-- START OF Extracted text --

II. Using the Program
Hit the ball with your mouse and see what happens. Press Ctrl+F1 for
options and Ctrl+F4 to quit immediately. Oh, and don't worry about
going crazy with the physics options; I sort of made it sound bad
in my last read-me, but after much testing I found out that even
at it's worst, this program takes up almost no system resources.
(About 1 mb of ram and 4096 pixels on screen). I must warn you though,
if you happen to run this and a video game at the same time, the
game will overlap the ball, which would normally be totally okay, but
the way the ball is programed makes it flicker. For example if you were
playing Half Life 2 while running the Ball, every once in a while
Gordan Freeman's head would be a flickering yellow ball, or a zombie might
get hit with a random, flickering, floating ball. You get the picture.
It's VERY annoying. To fix this problem, press Ctrl+F4. And just a heads
up, the Reset button is to recalculate the size of your screen. This is
helpful for if you decide (for whatever reason) to change your screen's
resolution; otherwise the ball will either be confined to a tiny little box
in the upper left corner of your screen, or it will just go off the screen
and then bounce back according to where the edge of the screen would be
based on your current resolution.

-- END OF Extracted text --
-- START OF Stored rows --

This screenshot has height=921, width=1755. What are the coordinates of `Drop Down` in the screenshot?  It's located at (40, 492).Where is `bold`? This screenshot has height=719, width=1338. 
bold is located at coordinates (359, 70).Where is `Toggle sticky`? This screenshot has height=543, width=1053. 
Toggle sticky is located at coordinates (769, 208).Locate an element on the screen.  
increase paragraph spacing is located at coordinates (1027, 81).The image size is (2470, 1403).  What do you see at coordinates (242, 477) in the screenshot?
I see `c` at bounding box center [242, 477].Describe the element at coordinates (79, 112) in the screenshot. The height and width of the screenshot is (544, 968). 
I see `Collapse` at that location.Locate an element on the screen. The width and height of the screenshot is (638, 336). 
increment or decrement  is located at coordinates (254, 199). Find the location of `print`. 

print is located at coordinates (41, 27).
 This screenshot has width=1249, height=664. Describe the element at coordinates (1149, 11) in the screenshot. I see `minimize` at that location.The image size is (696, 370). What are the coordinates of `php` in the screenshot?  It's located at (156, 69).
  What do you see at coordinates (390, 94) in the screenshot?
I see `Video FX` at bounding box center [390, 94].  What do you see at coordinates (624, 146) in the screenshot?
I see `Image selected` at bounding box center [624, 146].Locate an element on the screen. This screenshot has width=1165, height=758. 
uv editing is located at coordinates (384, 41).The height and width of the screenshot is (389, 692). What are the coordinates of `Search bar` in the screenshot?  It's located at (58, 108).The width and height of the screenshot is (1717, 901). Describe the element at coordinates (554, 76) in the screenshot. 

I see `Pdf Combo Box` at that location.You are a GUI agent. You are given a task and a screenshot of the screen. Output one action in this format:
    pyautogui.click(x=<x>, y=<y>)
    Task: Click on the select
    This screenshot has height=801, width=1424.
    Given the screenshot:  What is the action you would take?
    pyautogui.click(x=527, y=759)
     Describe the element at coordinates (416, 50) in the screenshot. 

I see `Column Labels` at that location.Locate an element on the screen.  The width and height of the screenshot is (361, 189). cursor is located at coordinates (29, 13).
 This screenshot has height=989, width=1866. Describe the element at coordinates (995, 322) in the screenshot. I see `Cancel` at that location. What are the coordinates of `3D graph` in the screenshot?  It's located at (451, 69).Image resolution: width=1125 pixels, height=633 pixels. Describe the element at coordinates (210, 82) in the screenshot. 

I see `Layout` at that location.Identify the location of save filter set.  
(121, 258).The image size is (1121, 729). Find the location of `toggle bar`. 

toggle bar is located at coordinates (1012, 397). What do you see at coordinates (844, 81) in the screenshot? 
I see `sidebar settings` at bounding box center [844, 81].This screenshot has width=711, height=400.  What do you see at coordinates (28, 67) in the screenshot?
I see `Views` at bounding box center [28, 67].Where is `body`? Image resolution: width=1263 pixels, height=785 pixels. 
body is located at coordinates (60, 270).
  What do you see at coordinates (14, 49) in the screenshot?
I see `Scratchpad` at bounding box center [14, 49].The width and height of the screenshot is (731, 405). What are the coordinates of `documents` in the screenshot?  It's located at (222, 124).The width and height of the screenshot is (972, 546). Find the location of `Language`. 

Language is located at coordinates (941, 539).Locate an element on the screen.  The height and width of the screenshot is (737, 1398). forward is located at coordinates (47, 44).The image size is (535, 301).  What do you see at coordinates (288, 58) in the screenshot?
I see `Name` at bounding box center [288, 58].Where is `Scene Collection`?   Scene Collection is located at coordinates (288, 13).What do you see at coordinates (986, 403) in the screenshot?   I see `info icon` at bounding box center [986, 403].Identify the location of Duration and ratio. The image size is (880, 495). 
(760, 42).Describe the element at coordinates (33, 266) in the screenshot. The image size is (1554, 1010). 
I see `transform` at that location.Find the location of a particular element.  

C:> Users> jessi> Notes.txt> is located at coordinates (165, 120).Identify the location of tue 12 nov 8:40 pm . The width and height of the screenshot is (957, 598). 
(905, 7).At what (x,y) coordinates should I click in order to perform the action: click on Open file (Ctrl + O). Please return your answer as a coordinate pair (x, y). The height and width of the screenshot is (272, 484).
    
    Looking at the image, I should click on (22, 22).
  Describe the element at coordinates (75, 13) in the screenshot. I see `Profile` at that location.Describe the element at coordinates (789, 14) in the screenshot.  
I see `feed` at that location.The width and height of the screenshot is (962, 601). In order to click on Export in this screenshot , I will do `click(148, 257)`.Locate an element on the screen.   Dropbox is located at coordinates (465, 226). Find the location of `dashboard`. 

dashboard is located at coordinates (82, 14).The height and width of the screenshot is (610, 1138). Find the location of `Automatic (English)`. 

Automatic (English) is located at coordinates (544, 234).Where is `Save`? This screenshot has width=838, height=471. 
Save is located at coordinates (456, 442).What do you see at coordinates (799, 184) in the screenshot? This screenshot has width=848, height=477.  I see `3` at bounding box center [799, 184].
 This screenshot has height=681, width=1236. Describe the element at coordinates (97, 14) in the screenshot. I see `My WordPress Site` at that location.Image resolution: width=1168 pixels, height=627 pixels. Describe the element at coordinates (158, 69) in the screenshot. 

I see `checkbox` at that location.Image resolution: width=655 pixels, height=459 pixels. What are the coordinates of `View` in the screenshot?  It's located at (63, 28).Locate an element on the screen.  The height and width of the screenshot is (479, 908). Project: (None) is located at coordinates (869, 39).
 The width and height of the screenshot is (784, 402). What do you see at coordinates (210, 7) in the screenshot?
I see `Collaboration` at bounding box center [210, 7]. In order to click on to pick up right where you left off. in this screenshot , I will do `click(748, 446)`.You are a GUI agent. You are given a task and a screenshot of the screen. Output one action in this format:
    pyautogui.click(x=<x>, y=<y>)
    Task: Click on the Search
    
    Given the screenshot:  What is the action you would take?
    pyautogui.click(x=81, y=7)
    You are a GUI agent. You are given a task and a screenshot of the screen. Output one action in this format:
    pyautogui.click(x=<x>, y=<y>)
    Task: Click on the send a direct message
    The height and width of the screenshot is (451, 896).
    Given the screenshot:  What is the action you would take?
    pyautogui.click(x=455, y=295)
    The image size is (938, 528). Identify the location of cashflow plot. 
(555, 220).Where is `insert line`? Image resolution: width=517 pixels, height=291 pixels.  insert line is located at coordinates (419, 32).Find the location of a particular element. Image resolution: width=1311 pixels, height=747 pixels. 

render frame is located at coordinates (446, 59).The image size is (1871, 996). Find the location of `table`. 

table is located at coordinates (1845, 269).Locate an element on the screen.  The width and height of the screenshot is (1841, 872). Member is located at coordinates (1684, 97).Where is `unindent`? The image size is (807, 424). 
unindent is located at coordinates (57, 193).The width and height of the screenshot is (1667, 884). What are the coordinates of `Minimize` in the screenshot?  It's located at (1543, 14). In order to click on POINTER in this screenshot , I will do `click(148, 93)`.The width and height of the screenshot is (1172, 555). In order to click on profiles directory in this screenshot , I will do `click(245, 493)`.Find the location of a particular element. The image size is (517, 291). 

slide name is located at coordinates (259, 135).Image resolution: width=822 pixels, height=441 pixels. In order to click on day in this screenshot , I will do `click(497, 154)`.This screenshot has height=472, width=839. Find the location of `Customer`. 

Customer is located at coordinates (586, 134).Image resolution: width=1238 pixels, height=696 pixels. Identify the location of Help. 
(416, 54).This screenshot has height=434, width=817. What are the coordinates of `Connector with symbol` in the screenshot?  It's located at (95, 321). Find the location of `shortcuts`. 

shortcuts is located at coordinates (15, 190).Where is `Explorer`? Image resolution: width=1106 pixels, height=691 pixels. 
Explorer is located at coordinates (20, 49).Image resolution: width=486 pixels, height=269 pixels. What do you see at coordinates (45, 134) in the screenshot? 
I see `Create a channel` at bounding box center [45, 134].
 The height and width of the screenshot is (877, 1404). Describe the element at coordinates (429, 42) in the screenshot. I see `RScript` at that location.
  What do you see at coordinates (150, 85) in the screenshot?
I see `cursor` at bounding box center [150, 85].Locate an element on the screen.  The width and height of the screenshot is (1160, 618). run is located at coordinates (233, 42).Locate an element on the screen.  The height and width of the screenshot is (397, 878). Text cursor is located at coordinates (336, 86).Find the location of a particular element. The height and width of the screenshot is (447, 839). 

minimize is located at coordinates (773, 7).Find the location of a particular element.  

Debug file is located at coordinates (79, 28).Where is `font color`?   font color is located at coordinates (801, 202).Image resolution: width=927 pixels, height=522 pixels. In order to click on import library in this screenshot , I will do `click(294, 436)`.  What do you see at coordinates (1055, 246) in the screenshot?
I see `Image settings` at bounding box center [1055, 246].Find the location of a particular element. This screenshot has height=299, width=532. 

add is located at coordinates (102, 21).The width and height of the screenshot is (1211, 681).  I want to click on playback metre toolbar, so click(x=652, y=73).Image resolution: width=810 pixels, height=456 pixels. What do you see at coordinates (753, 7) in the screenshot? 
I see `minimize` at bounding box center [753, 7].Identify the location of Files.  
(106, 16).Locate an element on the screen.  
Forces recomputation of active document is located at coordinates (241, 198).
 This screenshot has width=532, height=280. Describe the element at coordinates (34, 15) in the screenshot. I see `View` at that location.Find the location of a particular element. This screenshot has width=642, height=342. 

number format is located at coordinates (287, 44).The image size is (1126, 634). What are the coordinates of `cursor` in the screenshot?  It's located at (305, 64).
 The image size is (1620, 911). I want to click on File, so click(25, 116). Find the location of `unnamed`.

-- END OF Stored rows --

**What the task asks**:
Print the read-me section on using the ball program again, word for word.

**Solved exercise**:
II. Using the Program
Hit the ball with your mouse and see what happens. Press Ctrl+F1 for
options and Ctrl+F4 to quit immediately. Oh, and don't worry about
going crazy with the physics options; I sort of made it sound bad
in my last read-me, but after much testing I found out that even
at it's worst, this program takes up almost no system resources.
(About 1 mb of ram and 4096 pixels on screen). I must warn you though,
if you happen to run this and a video game at the same time, the
game will overlap the ball, which would normally be totally okay, but
the way the ball is programed makes it flicker. For example if you were
playing Half Life 2 while running the Ball, every once in a while
Gordan Freeman's head would be a flickering yellow ball, or a zombie might
get hit with a random, flickering, floating ball. You get the picture.
It's VERY annoying. To fix this problem, press Ctrl+F4. And just a heads
up, the Reset button is to recalculate the size of your screen. This is
helpful for if you decide (for whatever reason) to change your screen's
resolution; otherwise the ball will either be confined to a tiny little box
in the upper left corner of your screen, or it will just go off the screen
and then bounce back according to where the edge of the screen would be
based on your current resolution.